Bucking a trend, GAO report gives a thumbs-up to CHCS

After nearly 10 years of critical diagnoses, the General Accounting Office this month gave the Defense Department's Composite Health Care System a clean bill of health. "I think the management of the whole program at the assistant secretary level and the program management level has been very good

After nearly 10 years of critical diagnoses, the General Accounting Office this month gave the Defense Department's Composite Health Care System a clean bill of health.

"I think the management of the whole program at the assistant secretary level and the program management level has been very good," said Frank Reilly, director of information systems management and support at GAO's Accounting and Information Management Division. "The obstacles they've overcome have been remarkable."

CHCS, awarded in 1988 to Science Applications International Corp., automates all facets of health care and DOD medical facilities. Although the contract expired last month, SAIC is in the final stages of negotiating an interim deal with DOD to provide equipment and services pending the award of a much-delayed replacement contract. Late last year the department completed its deployment of CHCS equipment.

`No Substitute for Training People'

Reilly said Defense officials did a particularly good job of training managers to run the CHCS program and getting all the military services to cooperate on the program. "The really refreshing thing is that the people put in charge were trained for extremely complex technical/medical activities," he said. "There is no substitute for training people to successfully manage these large-scale [systems]. It's not something that just happens."

The report, "Medical ADP Systems: Defense Achieves Worldwide Deployment of Composite Health Care System," quoted DOD estimates that the system will save $4.1 billion due to increased productivity and expected decreases in malpractice claims.

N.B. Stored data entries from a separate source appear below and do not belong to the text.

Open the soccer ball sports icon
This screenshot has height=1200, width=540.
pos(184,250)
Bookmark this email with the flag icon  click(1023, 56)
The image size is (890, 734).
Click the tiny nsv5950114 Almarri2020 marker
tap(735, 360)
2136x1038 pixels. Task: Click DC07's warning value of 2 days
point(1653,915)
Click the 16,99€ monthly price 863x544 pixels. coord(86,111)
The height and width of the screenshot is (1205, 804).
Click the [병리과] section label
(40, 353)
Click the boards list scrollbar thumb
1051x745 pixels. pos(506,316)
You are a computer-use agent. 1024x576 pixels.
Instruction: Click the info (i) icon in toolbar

Reilly said he did not audit the department's claims but added that his observations supported DOD's contention. "There is a dramatic change in the way hospitals operate under this system," he said. "I remember six years ago surgeons used to tell me stories about how they had to waste time to get information on a patient. Now they can go to a computer and find out what has happened to their patients most recently. It makes a huge difference."

The only sour note sounded in the otherwise favorable report was a concern that CHCS lacked a backup and recovery plan to minimize disruption in case of an emergency.

David Brooks, senior vice president and CHCS program manager at SAIC, said the program has succeeded thanks to cooperation among his company, DOD and GAO. "A lot of hard work—including a program management approach where GAO was included as a member of the family, so to speak—had a very great payoff for this project," Brooks said.

"GAO has privately told me that very few programs meet such high standards of delivering on their promise," he added.